Graduation Year


Document Type

Senior Thesis


Bachelor of Science

Primary Major

Global Public Health

Thesis Advisor

Micheala George, PhD, MPH


This research addresses disparities in food decision-making among households in Marin City by examining their food spending habits after covering essential bills. Understanding how these households allocate resources for food is crucial for developing targeted interventions to improve food security and health outcomes. Utilizing qualitative methods, semi-structured interviews, this study explores the spending patterns and decision-making processes related to food expenditures among households in Marin City. The sampling method ensures consideration of different economic levels and grocery strategies.
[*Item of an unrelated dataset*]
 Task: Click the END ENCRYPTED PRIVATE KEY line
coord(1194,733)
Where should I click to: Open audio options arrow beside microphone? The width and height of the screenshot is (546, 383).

Recruitment involves collaboration with community organizations and social service agencies such as Marin City Community Center. The study focuses on residents of Marin City, specifically targeting low-income households with a poverty rate of 8.9%. Thematic analysis of interview data will reveal insights into the impact of food spending on nutritional habits and overall well-being. Preliminary analysis reveals that food decision making is primarily done by the female head of the household. Further thematic analysis will uncover additional patterns in the data. In conclusion, this study seeks to deepen our understanding of food access disparities and spending behaviors among households in Marin City. By illuminating these insights, it aims to inform targeted interventions and policies aimed at addressing food insecurity and fostering better health outcomes in this community.